Ex-assessor sugere caixa 2 na campanha de prefeito de Maringá

Carla Guedes - Metro Jornal Maringá

vacina vencida Maringá

O áudio em que um ex-assessor da Prefeitura de Maringá sugere que houve caixa dois na campanha do prefeito Ulisses Maia, em 2016, não para de gerar polêmica. Ontem, vereadores usaram parte da sessão na Câmara para cobrar explicações sobre a denúncia. Willian Gentil (PTB) classificou o teor da gravação como “um fato grave, muito grave” e informou que está consultando advogados sobre a possibilidade de ingressar com um pedido de instauração de CPI (Comissão Parlamentar de Inquérito) contra o prefeito.
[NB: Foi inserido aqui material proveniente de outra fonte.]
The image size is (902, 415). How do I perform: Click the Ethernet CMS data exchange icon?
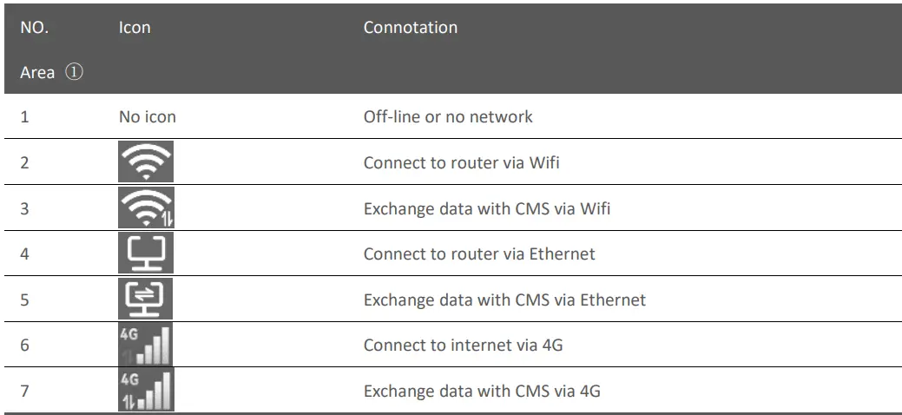(146, 300)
Ao mesmo tempo, articula para que todos os citados no áudio (Ulisses, irmão do prefeito e o ex-assessor) sejam convocados pela Câmara. “O povo quer saber”, afirma. “O caixa dois compromete o pleito.” Um pedido de investigação foi protocolado no Ministério Público por um estudante de Direito.

No áudio, que circulou pelo WhatsApp, Marco Meger, ex-assessor do prefeito, se dirige a um irmão de Ulisses e diz que “pra ir pra campanha levar R$ 500 mil em dinheiro, caixa dois, vocês ficaram felizes”. E depois, se queixa do tratamento que vinha recebendo. “Agora, ficam me (…) infernizando, olha o que eu recebo, aí o que eu mereço de consideração de vocês.”

Na sexta-feira passada, Meger foi exonerado. No dia seguinte, ele gravou um vídeo confirmando a autoria do áudio, mas voltou atrás na denúncia.

O ex-assessor se desculpou e alegou que naquele dia “tinha (…) tomado umas a mais, tinha tomado um remédio para dormir (…). Eu nunca (…) levantei dinheiro nenhum, caixa dois, de nada. Me desculpe se eu criei um mal estar para alguns de vocês”.

Procurado, Meger não respondeu o pedido de entrevista do Jornal Metro, ontem.

Meger trabalhava como assessor no Gabinete do prefeito desde o início da gestão Ulisses. Ele era o interlocutor do Executivo com deputados e Governo Federal para a vinda de recursos para Maringá.

Em nota, a prefeitura informou que “se posiciona com serenidade diante das tentativas de dar dimensão a uma ‘brincadeira’, como admitiu o ex-coordenador de Projetos Governamentais, exonerado de cargo em comissão, ao fazer referência a irregularidades eleitorais”.